» **ACTION ITEM**: Each record is to be printed exactly as given, down to the last mark.

+-------+

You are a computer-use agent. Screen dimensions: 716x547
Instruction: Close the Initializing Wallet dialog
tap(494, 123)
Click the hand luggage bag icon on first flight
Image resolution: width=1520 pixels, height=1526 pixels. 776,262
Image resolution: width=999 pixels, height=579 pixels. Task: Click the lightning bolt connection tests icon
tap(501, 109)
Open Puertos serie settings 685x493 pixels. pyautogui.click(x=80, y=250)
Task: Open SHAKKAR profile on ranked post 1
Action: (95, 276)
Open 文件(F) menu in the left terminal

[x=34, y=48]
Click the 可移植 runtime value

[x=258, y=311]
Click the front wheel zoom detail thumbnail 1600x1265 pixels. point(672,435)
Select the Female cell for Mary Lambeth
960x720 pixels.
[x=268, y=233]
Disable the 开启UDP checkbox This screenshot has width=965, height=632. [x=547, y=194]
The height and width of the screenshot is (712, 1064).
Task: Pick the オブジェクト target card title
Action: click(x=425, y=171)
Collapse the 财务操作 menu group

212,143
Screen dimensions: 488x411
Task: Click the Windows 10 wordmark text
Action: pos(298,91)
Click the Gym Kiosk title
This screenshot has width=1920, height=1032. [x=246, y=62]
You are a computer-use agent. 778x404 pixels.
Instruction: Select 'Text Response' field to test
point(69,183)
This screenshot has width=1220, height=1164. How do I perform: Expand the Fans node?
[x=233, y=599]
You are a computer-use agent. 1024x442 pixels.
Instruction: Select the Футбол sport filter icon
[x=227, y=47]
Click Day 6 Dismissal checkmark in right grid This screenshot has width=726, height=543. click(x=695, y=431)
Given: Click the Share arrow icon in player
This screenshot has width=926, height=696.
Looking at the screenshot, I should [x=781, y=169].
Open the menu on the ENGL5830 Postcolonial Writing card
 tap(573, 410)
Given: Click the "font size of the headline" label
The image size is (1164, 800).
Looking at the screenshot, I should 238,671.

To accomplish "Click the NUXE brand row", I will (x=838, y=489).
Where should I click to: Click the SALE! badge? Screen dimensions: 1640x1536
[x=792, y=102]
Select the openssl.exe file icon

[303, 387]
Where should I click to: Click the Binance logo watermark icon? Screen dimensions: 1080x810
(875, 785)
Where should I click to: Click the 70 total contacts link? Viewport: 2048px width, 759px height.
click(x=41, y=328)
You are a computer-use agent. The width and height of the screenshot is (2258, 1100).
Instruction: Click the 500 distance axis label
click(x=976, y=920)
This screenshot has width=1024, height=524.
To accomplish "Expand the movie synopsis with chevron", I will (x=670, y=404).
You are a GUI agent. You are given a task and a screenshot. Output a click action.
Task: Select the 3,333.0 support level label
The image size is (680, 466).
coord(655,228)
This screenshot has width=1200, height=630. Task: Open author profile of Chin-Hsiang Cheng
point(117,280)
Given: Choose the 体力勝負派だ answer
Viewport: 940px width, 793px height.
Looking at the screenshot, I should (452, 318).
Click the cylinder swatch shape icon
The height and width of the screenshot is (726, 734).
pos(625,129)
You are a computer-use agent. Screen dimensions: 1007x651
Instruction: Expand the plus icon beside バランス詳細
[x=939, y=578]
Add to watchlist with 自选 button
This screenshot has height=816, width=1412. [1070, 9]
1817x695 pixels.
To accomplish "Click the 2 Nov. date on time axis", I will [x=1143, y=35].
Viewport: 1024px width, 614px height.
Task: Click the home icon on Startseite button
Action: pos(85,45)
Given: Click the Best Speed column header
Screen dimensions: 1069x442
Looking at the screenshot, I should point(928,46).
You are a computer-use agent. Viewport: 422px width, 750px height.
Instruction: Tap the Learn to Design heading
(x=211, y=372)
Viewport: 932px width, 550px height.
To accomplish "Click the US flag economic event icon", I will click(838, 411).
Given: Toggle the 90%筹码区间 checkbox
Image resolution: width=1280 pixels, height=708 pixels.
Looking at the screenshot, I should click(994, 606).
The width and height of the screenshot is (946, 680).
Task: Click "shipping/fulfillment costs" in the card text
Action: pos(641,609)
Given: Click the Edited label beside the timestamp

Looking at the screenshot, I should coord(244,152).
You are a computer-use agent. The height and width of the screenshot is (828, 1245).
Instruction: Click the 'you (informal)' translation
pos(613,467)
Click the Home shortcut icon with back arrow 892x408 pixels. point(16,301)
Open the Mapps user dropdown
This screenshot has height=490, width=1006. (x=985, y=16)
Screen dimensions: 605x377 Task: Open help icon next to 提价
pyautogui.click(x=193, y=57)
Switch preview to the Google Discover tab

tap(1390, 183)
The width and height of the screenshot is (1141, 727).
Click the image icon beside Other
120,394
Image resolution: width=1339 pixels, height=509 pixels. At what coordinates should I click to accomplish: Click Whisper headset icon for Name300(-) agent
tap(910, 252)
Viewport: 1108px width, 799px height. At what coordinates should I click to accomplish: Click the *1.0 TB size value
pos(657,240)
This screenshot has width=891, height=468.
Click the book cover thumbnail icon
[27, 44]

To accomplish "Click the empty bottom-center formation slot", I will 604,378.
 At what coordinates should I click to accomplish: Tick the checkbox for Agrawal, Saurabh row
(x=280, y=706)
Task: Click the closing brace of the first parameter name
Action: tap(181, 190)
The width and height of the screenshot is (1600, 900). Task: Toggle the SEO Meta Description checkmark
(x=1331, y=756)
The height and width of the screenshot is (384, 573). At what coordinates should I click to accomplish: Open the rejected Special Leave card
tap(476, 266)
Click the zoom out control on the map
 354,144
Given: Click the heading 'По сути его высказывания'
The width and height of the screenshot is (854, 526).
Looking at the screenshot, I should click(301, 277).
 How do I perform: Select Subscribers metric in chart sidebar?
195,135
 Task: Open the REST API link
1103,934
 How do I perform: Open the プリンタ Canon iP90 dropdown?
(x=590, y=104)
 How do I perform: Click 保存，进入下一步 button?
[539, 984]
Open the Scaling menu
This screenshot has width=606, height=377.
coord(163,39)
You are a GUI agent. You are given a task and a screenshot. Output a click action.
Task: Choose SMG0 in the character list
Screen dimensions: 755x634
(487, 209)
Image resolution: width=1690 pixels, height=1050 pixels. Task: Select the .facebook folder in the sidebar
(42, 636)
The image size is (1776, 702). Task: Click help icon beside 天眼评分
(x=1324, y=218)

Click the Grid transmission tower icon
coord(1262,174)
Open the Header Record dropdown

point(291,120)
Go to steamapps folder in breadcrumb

+-------+

» **SOLUTION**:
You are a computer-use agent. Screen dimensions: 716x547
Instruction: Close the Initializing Wallet dialog
tap(494, 123)
Click the hand luggage bag icon on first flight
Image resolution: width=1520 pixels, height=1526 pixels. 776,262
Image resolution: width=999 pixels, height=579 pixels. Task: Click the lightning bolt connection tests icon
tap(501, 109)
Open Puertos serie settings 685x493 pixels. pyautogui.click(x=80, y=250)
Task: Open SHAKKAR profile on ranked post 1
Action: (95, 276)
Open 文件(F) menu in the left terminal

[x=34, y=48]
Click the 可移植 runtime value

[x=258, y=311]
Click the front wheel zoom detail thumbnail 1600x1265 pixels. point(672,435)
Select the Female cell for Mary Lambeth
960x720 pixels.
[x=268, y=233]
Disable the 开启UDP checkbox This screenshot has width=965, height=632. [x=547, y=194]
The height and width of the screenshot is (712, 1064).
Task: Pick the オブジェクト target card title
Action: click(x=425, y=171)
Collapse the 财务操作 menu group

212,143
Screen dimensions: 488x411
Task: Click the Windows 10 wordmark text
Action: pos(298,91)
Click the Gym Kiosk title
This screenshot has width=1920, height=1032. [x=246, y=62]
You are a computer-use agent. 778x404 pixels.
Instruction: Select 'Text Response' field to test
point(69,183)
This screenshot has width=1220, height=1164. How do I perform: Expand the Fans node?
[x=233, y=599]
You are a computer-use agent. 1024x442 pixels.
Instruction: Select the Футбол sport filter icon
[x=227, y=47]
Click Day 6 Dismissal checkmark in right grid This screenshot has width=726, height=543. click(x=695, y=431)
Given: Click the Share arrow icon in player
This screenshot has width=926, height=696.
Looking at the screenshot, I should [x=781, y=169].
Open the menu on the ENGL5830 Postcolonial Writing card
 tap(573, 410)
Given: Click the "font size of the headline" label
The image size is (1164, 800).
Looking at the screenshot, I should 238,671.

To accomplish "Click the NUXE brand row", I will (x=838, y=489).
Where should I click to: Click the SALE! badge? Screen dimensions: 1640x1536
[x=792, y=102]
Select the openssl.exe file icon

[303, 387]
Where should I click to: Click the Binance logo watermark icon? Screen dimensions: 1080x810
(875, 785)
Where should I click to: Click the 70 total contacts link? Viewport: 2048px width, 759px height.
click(x=41, y=328)
You are a computer-use agent. The width and height of the screenshot is (2258, 1100).
Instruction: Click the 500 distance axis label
click(x=976, y=920)
This screenshot has width=1024, height=524.
To accomplish "Expand the movie synopsis with chevron", I will (x=670, y=404).
You are a GUI agent. You are given a task and a screenshot. Output a click action.
Task: Select the 3,333.0 support level label
The image size is (680, 466).
coord(655,228)
This screenshot has width=1200, height=630. Task: Open author profile of Chin-Hsiang Cheng
point(117,280)
Given: Choose the 体力勝負派だ answer
Viewport: 940px width, 793px height.
Looking at the screenshot, I should (452, 318).
Click the cylinder swatch shape icon
The height and width of the screenshot is (726, 734).
pos(625,129)
You are a computer-use agent. Screen dimensions: 1007x651
Instruction: Expand the plus icon beside バランス詳細
[x=939, y=578]
Add to watchlist with 自选 button
This screenshot has height=816, width=1412. [1070, 9]
1817x695 pixels.
To accomplish "Click the 2 Nov. date on time axis", I will [x=1143, y=35].
Viewport: 1024px width, 614px height.
Task: Click the home icon on Startseite button
Action: pos(85,45)
Given: Click the Best Speed column header
Screen dimensions: 1069x442
Looking at the screenshot, I should point(928,46).
You are a computer-use agent. Viewport: 422px width, 750px height.
Instruction: Tap the Learn to Design heading
(x=211, y=372)
Viewport: 932px width, 550px height.
To accomplish "Click the US flag economic event icon", I will click(838, 411).
Given: Toggle the 90%筹码区间 checkbox
Image resolution: width=1280 pixels, height=708 pixels.
Looking at the screenshot, I should click(994, 606).
The width and height of the screenshot is (946, 680).
Task: Click "shipping/fulfillment costs" in the card text
Action: pos(641,609)
Given: Click the Edited label beside the timestamp

Looking at the screenshot, I should coord(244,152).
You are a computer-use agent. The height and width of the screenshot is (828, 1245).
Instruction: Click the 'you (informal)' translation
pos(613,467)
Click the Home shortcut icon with back arrow 892x408 pixels. point(16,301)
Open the Mapps user dropdown
This screenshot has height=490, width=1006. (x=985, y=16)
Screen dimensions: 605x377 Task: Open help icon next to 提价
pyautogui.click(x=193, y=57)
Switch preview to the Google Discover tab

tap(1390, 183)
The width and height of the screenshot is (1141, 727).
Click the image icon beside Other
120,394
Image resolution: width=1339 pixels, height=509 pixels. At what coordinates should I click to accomplish: Click Whisper headset icon for Name300(-) agent
tap(910, 252)
Viewport: 1108px width, 799px height. At what coordinates should I click to accomplish: Click the *1.0 TB size value
pos(657,240)
This screenshot has width=891, height=468.
Click the book cover thumbnail icon
[27, 44]

To accomplish "Click the empty bottom-center formation slot", I will 604,378.
 At what coordinates should I click to accomplish: Tick the checkbox for Agrawal, Saurabh row
(x=280, y=706)
Task: Click the closing brace of the first parameter name
Action: tap(181, 190)
The width and height of the screenshot is (1600, 900). Task: Toggle the SEO Meta Description checkmark
(x=1331, y=756)
The height and width of the screenshot is (384, 573). At what coordinates should I click to accomplish: Open the rejected Special Leave card
tap(476, 266)
Click the zoom out control on the map
 354,144
Given: Click the heading 'По сути его высказывания'
The width and height of the screenshot is (854, 526).
Looking at the screenshot, I should click(301, 277).
 How do I perform: Select Subscribers metric in chart sidebar?
195,135
 Task: Open the REST API link
1103,934
 How do I perform: Open the プリンタ Canon iP90 dropdown?
(x=590, y=104)
 How do I perform: Click 保存，进入下一步 button?
[539, 984]
Open the Scaling menu
This screenshot has width=606, height=377.
coord(163,39)
You are a GUI agent. You are given a task and a screenshot. Output a click action.
Task: Choose SMG0 in the character list
Screen dimensions: 755x634
(487, 209)
Image resolution: width=1690 pixels, height=1050 pixels. Task: Select the .facebook folder in the sidebar
(42, 636)
The image size is (1776, 702). Task: Click help icon beside 天眼评分
(x=1324, y=218)

Click the Grid transmission tower icon
coord(1262,174)
Open the Header Record dropdown

point(291,120)
Go to steamapps folder in breadcrumb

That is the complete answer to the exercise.